* _Problem description_
Convert the data below into a JSON list of strings, with one string per line and no entries for blank lines. Omit the pictures.

▼

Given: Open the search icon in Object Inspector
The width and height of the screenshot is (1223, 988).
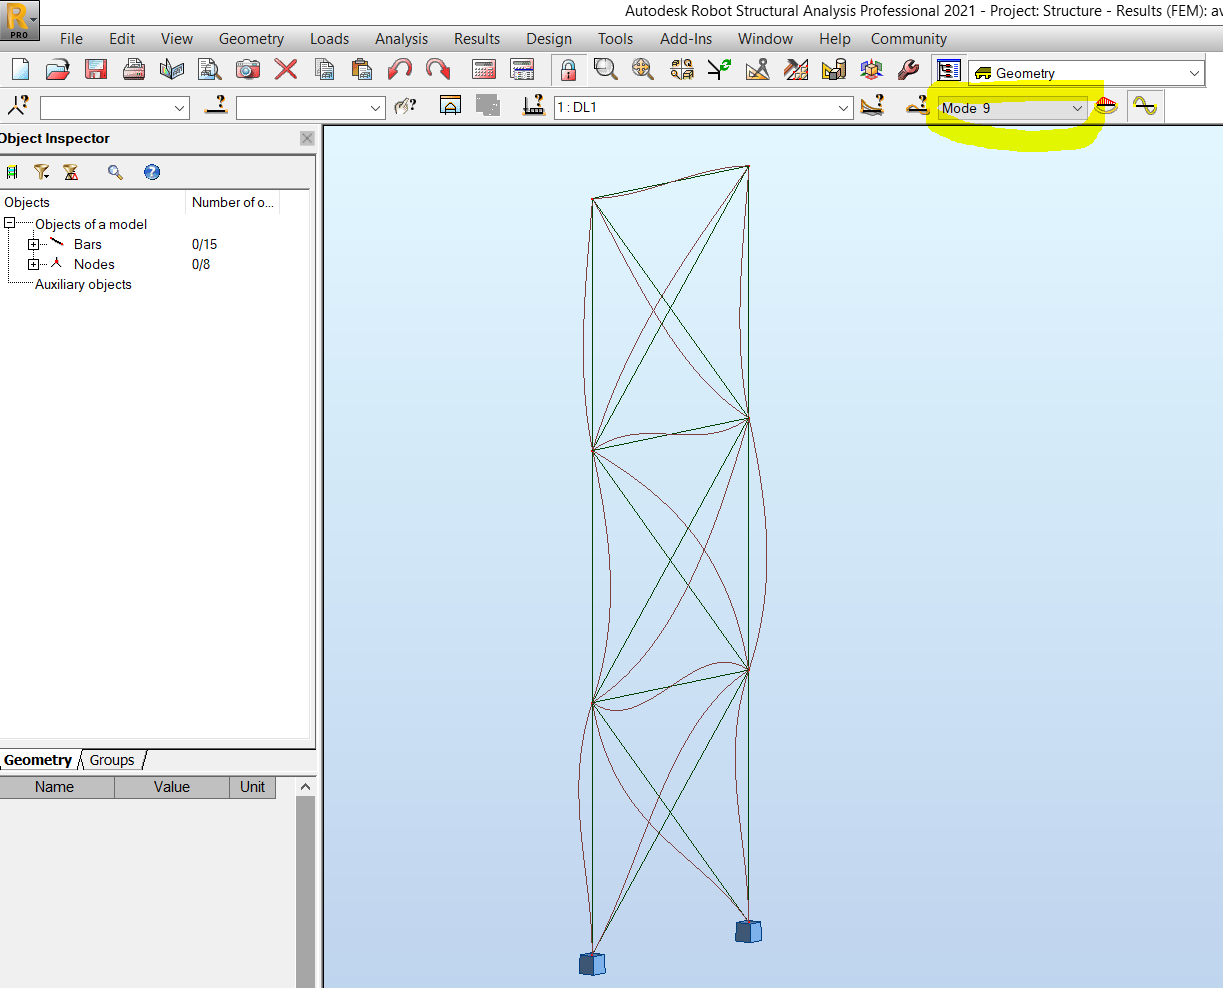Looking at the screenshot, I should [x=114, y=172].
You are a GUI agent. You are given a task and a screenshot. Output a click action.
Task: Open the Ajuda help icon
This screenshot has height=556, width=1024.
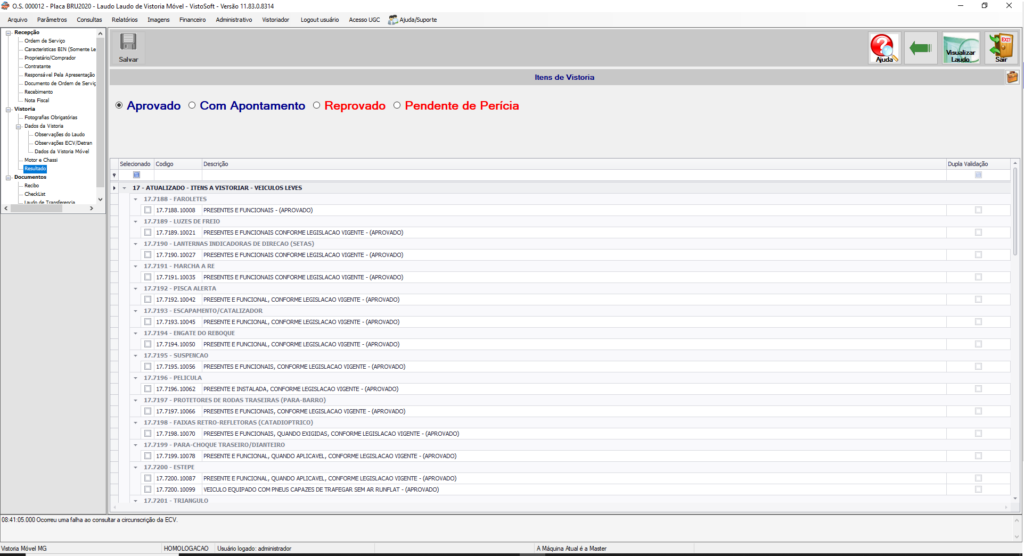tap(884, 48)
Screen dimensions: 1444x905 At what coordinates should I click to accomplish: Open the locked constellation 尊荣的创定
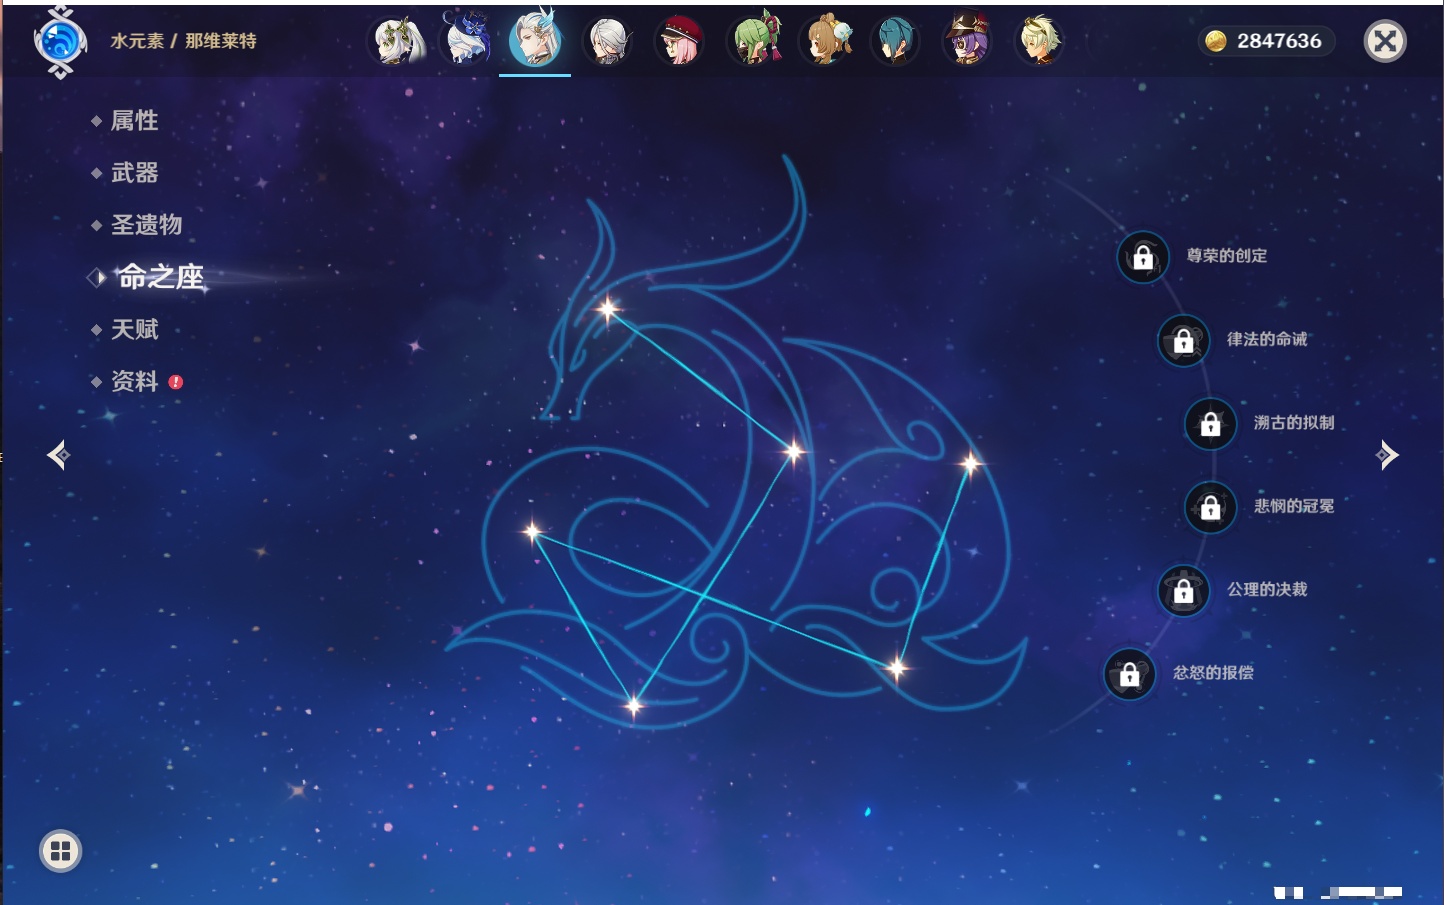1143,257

▲

* _Answer for this exercise_
[
  "Given: Open the search icon in Object Inspector",
  "The width and height of the screenshot is (1223, 988).",
  "Looking at the screenshot, I should [x=114, y=172].",
  "You are a GUI agent. You are given a task and a screenshot. Output a click action.",
  "Task: Open the Ajuda help icon",
  "This screenshot has height=556, width=1024.",
  "tap(884, 48)",
  "Screen dimensions: 1444x905 At what coordinates should I click to accomplish: Open the locked constellation 尊荣的创定",
  "1143,257"
]